A systematic analysis reveals that out of 20 protein kinases examined, specific for either Ser/Thr or Tyr, the majority are extremely sensitive to staurosporine, with IC50 values in the low nanomolar range. A few of them however, notably protein kinases CK1 and CK2, mitogen-activated protein (MAP) kinase and protein-tyrosine kinase CSK, are relatively refractory to staurosporine inhibition, exhibiting IC50 values in the micromolar range. With all protein kinases tested, namely PKA, CK1, CK2, MAP kinase (ERK-1), c-Fgr, Lyn, CSK and TPK-IIB/p38Syk, staurosporine inhibition was competitive with respect to ATP, regardless of its inhibitory power. In contrast, either uncompetitive or noncompetitive kinetics of inhibition with respect to the phosphoacceptor substrate were exhibited by Ser/Thr and Tyr-specific protein kinases, respectively, consistent with a different mechanism of catalysis by these two sub-families of kinases. Computer modeling based on PKA crystal structure in conjunction with sequence analysis suggest that the low sensitivity to staurosporine of CK2 may be accounted for by the bulky nature of three residues, Val66, Phe113 and Ile174 which are homologous to PKA Ala70, Met120 and Thr183, respectively. In contrast these PKA residues are either conserved or replaced by smaller ones in protein kinases highly sensitive to staurosporine inhibition. On the other hand, His160 which is homologous to PKA Glu170, appears to be responsible for the unique behaviour of CK2 with respect to a staurosporine derivative (CGP44171A) bearing a negatively charged benzoyl substituent: while CGP44171A is 10- 100-fold less effective than staurosporine against PKA and most of the other protein kinases tested, it is actually more effective than staurosporine for CK2 inhibition, but it looses part of its efficacy if it is tested on a CK2 mutant (H160D) in which His160 has been replaced by Asp. It can be concluded from these data that the catalytic sites of protein kinases are divergent enough as to allow a competitive inhibitor like staurosporine to be fairly selective, a feature that can be enhanced by suitable modifications designed based on the structure of the catalytic site of the kinase.

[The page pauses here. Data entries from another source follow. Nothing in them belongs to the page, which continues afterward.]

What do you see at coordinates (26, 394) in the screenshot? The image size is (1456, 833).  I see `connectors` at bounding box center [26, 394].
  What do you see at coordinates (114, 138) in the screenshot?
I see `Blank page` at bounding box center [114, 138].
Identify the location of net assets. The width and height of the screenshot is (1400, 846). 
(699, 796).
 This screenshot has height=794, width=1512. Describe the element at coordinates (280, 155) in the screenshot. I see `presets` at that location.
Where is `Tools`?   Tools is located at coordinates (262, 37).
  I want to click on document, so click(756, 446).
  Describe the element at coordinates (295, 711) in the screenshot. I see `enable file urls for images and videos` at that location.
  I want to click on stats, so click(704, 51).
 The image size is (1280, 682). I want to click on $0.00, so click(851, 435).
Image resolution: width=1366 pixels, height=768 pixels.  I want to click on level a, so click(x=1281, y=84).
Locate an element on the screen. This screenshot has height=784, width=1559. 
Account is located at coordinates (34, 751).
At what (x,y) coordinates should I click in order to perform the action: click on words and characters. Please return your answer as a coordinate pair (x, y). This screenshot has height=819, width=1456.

一项系统分析表明,在所检测的20种特异性作用于丝氨酸/苏氨酸或酪氨酸的蛋白激酶中,大多数对星形孢菌素极为敏感,其半数抑制浓度(IC50)值处于低纳摩尔范围。然而,其中少数激酶,特别是酪蛋白激酶1(CK1)和酪蛋白激酶2(CK2)、丝裂原活化蛋白(MAP)激酶以及蛋白酪氨酸激酶CSK,对星形孢菌素抑制作用相对不敏感,其IC50值处于微摩尔范围。对于所有测试的蛋白激酶,即蛋白激酶A(PKA)、CK1、CK2、MAP激酶(细胞外信号调节激酶1,ERK-1)、原癌基因酪氨酸蛋白激酶c-Fgr、淋巴细胞特异性蛋白酪氨酸激酶Lyn、CSK以及酪氨酸蛋白激酶IIB/p38Syk,无论星形孢菌素的抑制能力如何,其抑制作用相对于ATP均具有竞争性。相比之下,丝氨酸/苏氨酸特异性和酪氨酸特异性蛋白激酶分别对磷酸受体底物表现出非竞争性或反竞争性抑制动力学,这与这两个激酶亚家族不同的催化机制一致。基于PKA晶体结构结合序列分析的计算机模拟表明,CK2对星形孢菌素低敏感性可能是由于三个残基(缬氨酸66、苯丙氨酸113和异亮氨酸174)体积较大所致,它们分别与PKA的丙氨酸70、甲硫氨酸120和苏氨酸183同源。相反,在对星形孢菌素抑制高度敏感的蛋白激酶中,这些PKA残基要么保守,要么被较小的残基取代。另一方面,与PKA的谷氨酸170同源的组氨酸160,似乎是CK2对于带有带负电荷苯甲酰取代基的星形孢菌素衍生物(CGP44171A)表现出独特行为的原因:虽然CGP44171A对PKA和大多数其他测试蛋白激酶的抑制效果比对星形孢菌素低10 - 100倍,但实际上它对CK2的抑制作用比对星形孢菌素更有效,但如果在组氨酸160被天冬氨酸取代的CK2突变体(H160D)上进行测试,其部分效能会丧失。从这些数据可以得出结论,蛋白激酶的催化位点差异足够大,以至于像星形孢菌素这样的竞争性抑制剂具有相当的选择性,基于激酶催化位点结构设计的适当修饰可以增强这一特性。